Chapter 2: Summary
The next day Mark and Bryon go to the hospital where Bryon’s mother is recovering from a surgery. The surgery was an expensive one and they had to sell their television and car to pay for it. Bryon has so far not been able to find a job, while Mark does bring in money at times. Bryon is aware that Mark steals but neither he nor his mother can question the source of Mark’s income.
The two friends hitch a ride to the hospital. Randy, a hippie, is the driver. Seeing him, Bryon recalls a time when the two of them had attacked a group of hippies. Neither of them had realized that the hippies would not retaliate. The consequences that one of the hippies had to bear had made Bryon sick and they had avoided hippies since then. On their ride, Randy tells them about a place where anyone is welcome to come and stay. Mark listens to him with interest.

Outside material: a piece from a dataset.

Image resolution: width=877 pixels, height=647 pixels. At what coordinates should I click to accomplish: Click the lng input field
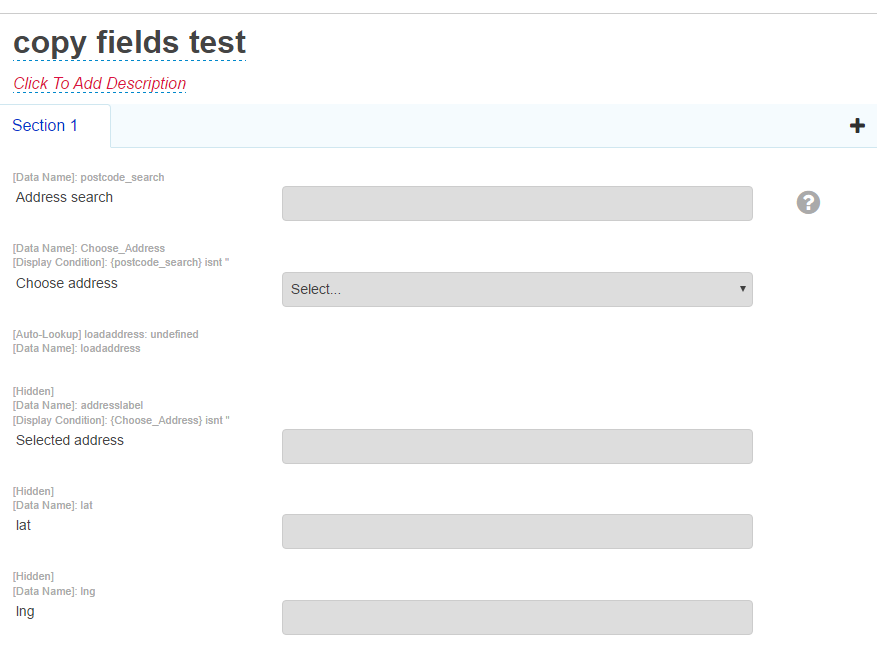point(517,617)
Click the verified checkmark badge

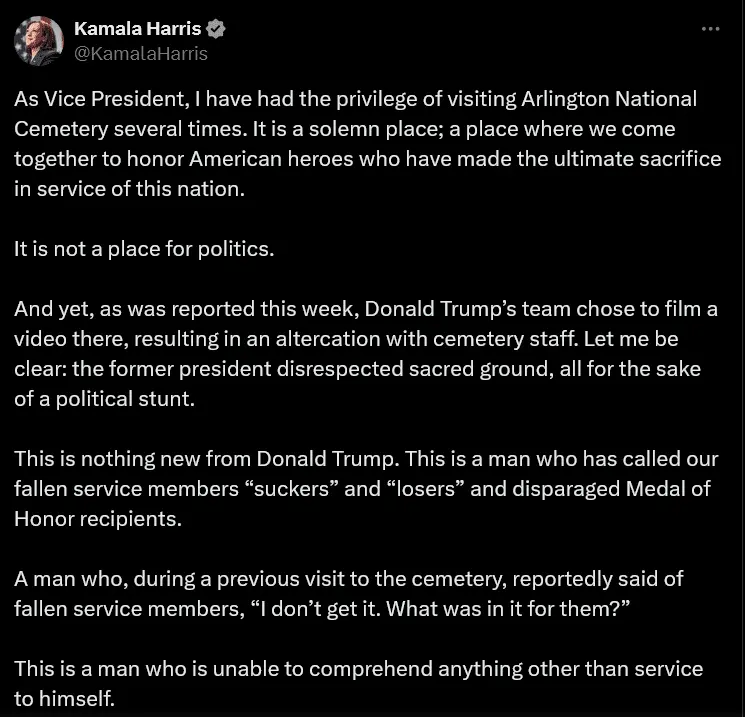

On reaching the hospital Bryon’s mother tells them about a young boy named Mike who is admitted in the same hospital and is right across the hall. She tells them that Mike has no visitors and asks them to talk to him and give him company. Bryon is hesitant but Mark readily agrees. When they leave her room, Mark walks towards Mike’s room but Bryon decides to get a hamburger from the snack bar first.
At the snack bar he meets a pretty girl whom he flirts with. He later discovers that she is none other than Cathy, M&M’s sister. She too shows interest in Bryon, but he does not ask her out on a date because he is convinced that he should not seem too eager at this stage. Bryon then heads to Mike’s room where the boy, who is badly injured, tells him that Mark has gone to get him some comics.
Bryon is shocked to learn that the boy, Mike Chambers, had not met with an accident but had been assaulted. Mike tells him that he was with his friends when a black girl had walked into the drugstore to buy cigarettes. Mike tells Bryon that he never felt odd looking at black people or mixed couples; however, his friends were not used to it. His friends stopped the girl and hurled abuses at her. When one of them tried to grab her, Mike stepped in. He rescued her and convinced her to allow him to drop her home since she had missed her bus. On the way the girl, Connie, broke down and Mike assumed that she was sick of white people harassing her. When they reached her home, he found several young black men waiting on the porch. They were ready to attack Mike who tried to convey that he was innocent. One of the men asked Connie what should be done with Mike. She asked them to “kill the white bastard.” Mike almost lost his life in the attack that followed and that is how he had ended up in the hospital. He later tells Bryon that his father thought him to be stupid for getting attacked. Yet, despite the brutality of the attack, Mike said that he harbored no hatred towards his attackers as he understood their perspective. Bryon leaves him soon after this and meets Mark in the elevator. Mark tells Bryon that Mike is indeed foolish, especially for not hating those who attacked him. Mark further goes on to say that if anyone beat him like that, he would hate the person for life. Bryon, on the other hand, can empathize with Mike’s sentiments.
Chapter 2_Analysis
In the second chapter, we learn a lot more about the situation at Bryon and Mark’s home. Because they struggle to afford their necessities, one can almost empathize with Mark and Bryon’s unlawful acts. Through Mike’s story, Hinton compellingly highlights the racism that was pervasive in the 1960s. When Mike says that even though he personally did not attack Connie, he could understand her rage directed at him. It is as though Mike realizes that being a white man and part of a group that attacks black women, he is complicit in the wider evil that is racism regardless of his personal act. To Connie and the rest, he represents the kind of people who routinely discriminate against black people and hence must face their ire.
The differences between Mark and Bryon’s personalities gain further prominence in this chapter. While both indulge in petty crimes, Bryon is the only one who is aware that what they are doing is against the law. To Mark, all this is a game. Later in the chapter Bryon can understand Mike’s emotions and empathizes with him when he says he does not hate his attackers. Mark’s reaction is more drastic, and he says that if someone attacked him brutally, he would hate them all his life. Bryon tells the reader that this comes to haunt him later. In a way this anticipates the unresolved conflict between them at the end of the novel.